Os Beatles de sua geração? – Sim.

Wowee Zowee é o melhor álbum do Pavement. E ninguém me convencerá do contrário.

Só existem coisas polêmicas que podem ser ditas a respeito de Wowee Zowee, terceiro álbum do Pavement. Não há muito meio termo mesmo.

Lançado depois do “sucesso” de Crooked Rain, Crooked Rain (e do “quase hit” Cut Your Hair), Wowee Zowee não seguia aquela linha. Ao contrário, parecia fazer questão de confundir. Na página de Bandcamp da banda há uma frase que resume o aspecto controverso do álbum: “‘Wowee Zowee‘ confundiu os críticos e alienou os fãs”. Bom, mais dividiu a fanbase do que a alienou. Há, dentre os fanáticos pela banda como eu, os que achem o disco um enorme parêntesis “experimental” que divide sua carreira ao meio, e há os que achem que trata-se, simplesmente, do melhor álbum da banda. Me encontro nessa segunda categoria.

E vou além, invocando também a confirmação de terceiros. Há um texto bastante polêmico da Pitchfork que, para falar de Terror Twilight (último e pior disco da banda, indubitavelmente), invoca uma comparação meio exagerada. E já começa assim: “Pode ser uma hipérbole dizer que Pavement foram os Beatles de sua geração. Mas eles meio que foram”. O argumento é forte. Ambas as bandas tiveram uma carreira que percorreu uma década (do início ao fim), e tiveram etapas de amadurecimento similares, com importantes marcos em momentos análogos do percurso. Se Terror Twilight está para o Let It Be (a culminação acidentalmente pomposa e “fechada” de uma carreira aberta e livre*), Wowee Zowee está para o White Album; caótico, eclético, experimental, sem amarras.

É bem por aí que vejo esse disco – e que hoje o guardo como meu preferido da banda, como guardo o White Album como o meu preferido dos Beatles. Para mim, Rattled By The Rush é épica e densa como Dear Prudence; Black Out ácida (e ao mesmo tempo lindíssima) como Glass Onion, e por aí vai. Wowee Zowee tem os “erros” perfeitos. As canções pela metade, os interlúdios ridículos (como Serpentine Pad), etc. Os dois álbuns (já que eu me afundei agora na analogia) parecem correr os mesmos riscos. Claro que de maneiras absolutamente diferentes. Wowee Zowee, apesar de grande, não chega a ser duplo. Não chega a ser tão experimental a ponto de ter uma “não-canção” como Revolution 9. Mas, cá entre nós, o que seria Grave Architecture? Pavement é a única banda que pode fazer uma canção ridícula como essa e sair ilesa – até porque, quando se para pra prestar atenção, a música é bem amarrada harmônica e até melodicamente.

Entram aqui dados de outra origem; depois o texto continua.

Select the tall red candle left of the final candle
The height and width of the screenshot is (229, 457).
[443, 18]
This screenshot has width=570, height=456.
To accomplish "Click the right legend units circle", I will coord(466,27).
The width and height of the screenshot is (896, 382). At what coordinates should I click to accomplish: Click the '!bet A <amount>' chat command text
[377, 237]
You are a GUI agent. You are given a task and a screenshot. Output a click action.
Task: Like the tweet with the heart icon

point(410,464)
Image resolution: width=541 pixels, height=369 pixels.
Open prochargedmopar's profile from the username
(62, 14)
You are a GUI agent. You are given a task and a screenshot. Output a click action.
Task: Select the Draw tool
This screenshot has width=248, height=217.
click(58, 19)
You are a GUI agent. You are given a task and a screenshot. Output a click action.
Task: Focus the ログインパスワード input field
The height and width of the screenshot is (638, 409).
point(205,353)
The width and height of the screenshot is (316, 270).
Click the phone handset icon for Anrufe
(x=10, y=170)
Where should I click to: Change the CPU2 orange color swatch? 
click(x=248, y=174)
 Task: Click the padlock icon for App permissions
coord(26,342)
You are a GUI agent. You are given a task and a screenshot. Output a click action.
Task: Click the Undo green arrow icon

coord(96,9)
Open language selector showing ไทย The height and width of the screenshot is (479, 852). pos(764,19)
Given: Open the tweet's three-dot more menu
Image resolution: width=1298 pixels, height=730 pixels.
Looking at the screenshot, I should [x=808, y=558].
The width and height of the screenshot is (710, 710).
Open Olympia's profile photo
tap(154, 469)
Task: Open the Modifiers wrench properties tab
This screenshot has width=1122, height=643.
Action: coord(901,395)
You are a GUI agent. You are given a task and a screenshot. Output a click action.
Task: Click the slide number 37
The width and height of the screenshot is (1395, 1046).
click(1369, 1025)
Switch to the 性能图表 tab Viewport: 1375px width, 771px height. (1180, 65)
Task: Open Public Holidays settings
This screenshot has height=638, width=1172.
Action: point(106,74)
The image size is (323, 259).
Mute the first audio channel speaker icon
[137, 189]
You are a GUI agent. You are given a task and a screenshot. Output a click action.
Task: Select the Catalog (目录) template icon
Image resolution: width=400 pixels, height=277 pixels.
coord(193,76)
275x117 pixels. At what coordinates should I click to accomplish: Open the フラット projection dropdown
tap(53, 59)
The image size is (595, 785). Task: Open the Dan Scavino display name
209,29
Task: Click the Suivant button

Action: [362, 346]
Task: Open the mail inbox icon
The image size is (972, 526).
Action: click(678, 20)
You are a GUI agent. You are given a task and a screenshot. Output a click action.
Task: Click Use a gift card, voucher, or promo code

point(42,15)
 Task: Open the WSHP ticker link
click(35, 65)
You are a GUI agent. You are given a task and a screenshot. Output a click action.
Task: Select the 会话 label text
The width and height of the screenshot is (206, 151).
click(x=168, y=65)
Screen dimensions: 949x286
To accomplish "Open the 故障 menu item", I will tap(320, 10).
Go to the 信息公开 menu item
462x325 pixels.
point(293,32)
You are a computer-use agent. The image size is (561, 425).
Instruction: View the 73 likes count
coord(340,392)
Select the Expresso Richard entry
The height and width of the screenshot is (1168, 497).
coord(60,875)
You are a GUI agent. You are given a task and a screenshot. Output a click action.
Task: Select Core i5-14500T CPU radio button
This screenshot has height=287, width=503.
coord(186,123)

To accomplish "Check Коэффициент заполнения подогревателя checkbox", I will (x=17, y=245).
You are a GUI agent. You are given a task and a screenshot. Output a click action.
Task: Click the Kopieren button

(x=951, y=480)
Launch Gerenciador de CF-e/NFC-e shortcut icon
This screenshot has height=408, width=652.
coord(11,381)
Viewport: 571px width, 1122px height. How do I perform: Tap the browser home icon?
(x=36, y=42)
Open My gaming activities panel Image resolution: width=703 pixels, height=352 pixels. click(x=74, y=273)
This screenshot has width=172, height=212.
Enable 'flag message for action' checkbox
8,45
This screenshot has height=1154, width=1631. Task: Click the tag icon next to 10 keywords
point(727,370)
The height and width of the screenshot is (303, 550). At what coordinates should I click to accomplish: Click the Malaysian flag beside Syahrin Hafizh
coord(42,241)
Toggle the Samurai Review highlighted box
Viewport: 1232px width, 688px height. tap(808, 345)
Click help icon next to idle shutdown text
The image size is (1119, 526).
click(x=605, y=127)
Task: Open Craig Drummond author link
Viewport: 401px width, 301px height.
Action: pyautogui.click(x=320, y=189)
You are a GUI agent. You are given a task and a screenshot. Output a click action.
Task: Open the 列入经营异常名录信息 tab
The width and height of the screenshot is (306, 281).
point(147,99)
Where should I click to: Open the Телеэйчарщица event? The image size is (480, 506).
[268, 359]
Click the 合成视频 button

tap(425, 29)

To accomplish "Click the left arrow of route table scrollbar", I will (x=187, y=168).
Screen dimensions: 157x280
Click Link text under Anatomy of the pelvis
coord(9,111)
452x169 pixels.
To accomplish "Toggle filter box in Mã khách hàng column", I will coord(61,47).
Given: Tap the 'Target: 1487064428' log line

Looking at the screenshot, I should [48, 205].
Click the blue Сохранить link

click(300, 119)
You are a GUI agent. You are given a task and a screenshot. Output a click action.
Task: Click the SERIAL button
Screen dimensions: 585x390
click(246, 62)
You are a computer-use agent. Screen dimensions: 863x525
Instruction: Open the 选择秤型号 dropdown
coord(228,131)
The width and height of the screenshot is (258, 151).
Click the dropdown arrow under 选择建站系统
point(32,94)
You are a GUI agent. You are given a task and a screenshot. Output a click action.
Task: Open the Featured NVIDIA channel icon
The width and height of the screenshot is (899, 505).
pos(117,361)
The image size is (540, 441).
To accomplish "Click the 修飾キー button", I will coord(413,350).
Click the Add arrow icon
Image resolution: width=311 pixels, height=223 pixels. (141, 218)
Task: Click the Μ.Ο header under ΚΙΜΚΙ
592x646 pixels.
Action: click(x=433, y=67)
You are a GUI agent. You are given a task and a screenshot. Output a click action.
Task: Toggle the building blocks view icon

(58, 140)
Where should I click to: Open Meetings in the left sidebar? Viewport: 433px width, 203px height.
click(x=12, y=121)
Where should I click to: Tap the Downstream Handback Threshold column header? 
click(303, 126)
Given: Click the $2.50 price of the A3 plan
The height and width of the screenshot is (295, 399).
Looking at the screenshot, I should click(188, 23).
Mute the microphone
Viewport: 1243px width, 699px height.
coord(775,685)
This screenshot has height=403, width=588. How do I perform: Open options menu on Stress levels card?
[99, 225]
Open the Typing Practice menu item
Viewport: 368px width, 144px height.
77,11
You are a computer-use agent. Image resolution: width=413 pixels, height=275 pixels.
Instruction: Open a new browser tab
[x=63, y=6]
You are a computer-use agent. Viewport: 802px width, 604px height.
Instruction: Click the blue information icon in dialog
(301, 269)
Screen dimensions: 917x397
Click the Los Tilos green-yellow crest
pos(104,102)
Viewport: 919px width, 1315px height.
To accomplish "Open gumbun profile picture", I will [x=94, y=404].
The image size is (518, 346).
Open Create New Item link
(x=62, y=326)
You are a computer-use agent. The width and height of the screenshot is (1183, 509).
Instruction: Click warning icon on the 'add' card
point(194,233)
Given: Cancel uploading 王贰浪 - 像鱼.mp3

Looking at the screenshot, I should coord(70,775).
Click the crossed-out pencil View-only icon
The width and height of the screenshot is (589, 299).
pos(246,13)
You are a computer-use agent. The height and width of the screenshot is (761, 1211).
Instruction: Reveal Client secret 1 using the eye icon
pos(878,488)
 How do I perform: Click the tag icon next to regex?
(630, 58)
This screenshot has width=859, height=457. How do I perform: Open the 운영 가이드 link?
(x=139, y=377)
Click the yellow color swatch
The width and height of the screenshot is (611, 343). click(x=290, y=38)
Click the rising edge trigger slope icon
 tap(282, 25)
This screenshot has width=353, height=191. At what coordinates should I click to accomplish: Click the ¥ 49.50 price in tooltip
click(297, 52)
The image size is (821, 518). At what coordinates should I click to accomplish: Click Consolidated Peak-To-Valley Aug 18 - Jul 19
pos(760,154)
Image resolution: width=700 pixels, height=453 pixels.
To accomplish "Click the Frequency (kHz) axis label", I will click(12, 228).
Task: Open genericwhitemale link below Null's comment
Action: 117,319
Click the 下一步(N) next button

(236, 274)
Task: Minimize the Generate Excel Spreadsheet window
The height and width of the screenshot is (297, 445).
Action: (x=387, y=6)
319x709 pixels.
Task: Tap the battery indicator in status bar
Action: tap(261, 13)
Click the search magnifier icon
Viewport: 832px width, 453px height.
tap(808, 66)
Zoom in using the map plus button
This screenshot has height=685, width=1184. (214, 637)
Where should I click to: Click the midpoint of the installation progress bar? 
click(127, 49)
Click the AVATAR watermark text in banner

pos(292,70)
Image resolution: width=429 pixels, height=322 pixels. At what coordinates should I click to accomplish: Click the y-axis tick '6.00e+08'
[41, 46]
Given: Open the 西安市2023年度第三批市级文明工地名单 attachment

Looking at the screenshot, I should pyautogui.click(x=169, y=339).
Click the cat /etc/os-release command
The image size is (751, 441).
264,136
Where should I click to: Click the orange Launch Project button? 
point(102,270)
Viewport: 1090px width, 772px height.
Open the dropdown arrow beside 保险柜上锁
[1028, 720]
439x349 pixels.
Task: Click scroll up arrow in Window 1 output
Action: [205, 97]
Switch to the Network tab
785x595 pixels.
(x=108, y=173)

Há espaço, no disco, é claro, para clássicos que atravessam a discografia da banda como destaques supremos, como Rattled By The Rush e Grounded (essa até hoje uma das favoritas dos fãs). Mas Wowee Zowee não é sobre consistência, clássicos, ou grandes declarações. É a epítome de uma banda que soube ser importante e influente sem nunca se deixar levar por nada ou ninguém. Wowee é tão incrível porque é um disco atinge uma enorme seriedade sem se levar a sério – e parece se levar ainda menos a sério do que os dois álbuns anteriores da banda, que já carregavam essa “vibe”.

Estou com esse disco até o fim. E, já que sua repercussão é sempre envolta em controvérsias, aqui vai mais uma: não achar que Wowee Zowee é o melhor álbum do Pavement é ter paladar infantil para a banda.

*Embora ousada, a analogia entre as bandas é tão impressionante que atinge até a produção de ambos os seus discos finais (Let It Be e Terror Twilight). A essa altura todos já entenderam o quanto os Beatles descaracterizaram seu som ao chamarem Phil Spector para produzir o disco. O mesmo aconteceu com Pavement, que convocaram Nigel Godrich para a produção de seu trabalho derradeiro. Ambos os produtores “aveludaram” demais o som das bandas, a ponto de descaracterizá-lo. Seria interessante ouvir, daqui a algum tempo, uma versão “naked” do Twilight, assim como podemos ouvir, hoje, uma versão dessas do Let It Be – Bruno já escreveu sobre essa versão aqui.